Itaewon Antique Furniture Street – 이태원 앤틱 가구 거리

A true shopping maze with 2,400 shops spreading over dozens of streets with their own atmosphere

Itaewon is the intercultural center of Seoul and the most exotic place in the city for who wants to go out, shop and dine. Stretching over 1.4 km of streets (from Itaewon 1-dong to Hannam 2-dong), Itaewon is the meeting place of choice for locals and foreigners who came to settle in South Korea. It is also often the first place tourists visit when they travel to South Korea.

Itaewon is a true shopping maze: the place harbors around 2,400 shops spreading over dozens of streets with their own atmosphere. However, the three main streets of this neighborhood revolve around food (World Food Culture Street), fashion (Fashion Street) and antiques (Antique Furniture Street).

Itaewon Antique Furniture Street was formed back in the 1960s when American soldiers based in Yongsan sold their furniture before returning to the United States. Over the years, the place became a hub for the sale of furniture from the around the world. Famous at the time, this street still is today, especially since the vintage trend literally exploded in Korea.
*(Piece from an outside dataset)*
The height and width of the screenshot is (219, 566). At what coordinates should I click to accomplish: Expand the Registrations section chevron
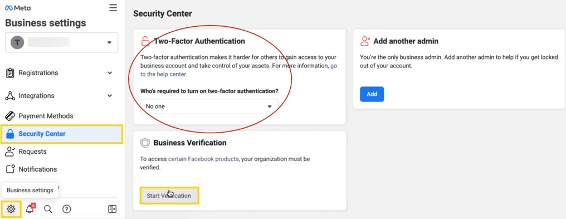click(x=110, y=73)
In addition to furniture, shops located in the Itaewon Antique Furniture Street, sell a broad selection of vintage items ranging from old wall clocks, posters, vintage toys, carousel horses & cars, crockery and all kinds of decorative objects which are hard to find elsewhere.

In addition to their day to day operations, antique dealers in the Itaewon Antique Furniture Street, host twice a year a little fair. The Itaewon Antique & Vintage Festival is a flea market organized generally in May and October, by 80 local antique dealers

4 reviews

  1. Walked around the antique street today. The positives are that it is in a spacious area unlike most antique markets across the world. This was started when the Europeans were selling their furniture etc when they left the country so if you are looking for Asian antiques this is not the place for you. And if you have been to Europe this will seem overpriced. Also the shop owners do not want to share the history of the piece so it’s quite disappointing. Note that the market is closed on Sundays

  2. This area is purely European antique style. Did not see a single Korean antique shop. Why would I come to Seoul to buy that? Seemed pretty odd to me.

  3. Don’t go if looking for Asian antiques. The street is filled with antique shops but mainly “western” (US and British) items from families of nearby US military bases. No Korean or Chinese antiques.

  4. I liked the long street full of nice antique pieces. Yes, antiques are pricey. But I believe it is worth it. I wish I have the courage to buy and have one shipped back home, but I don’t have a place for anymore additional furniture.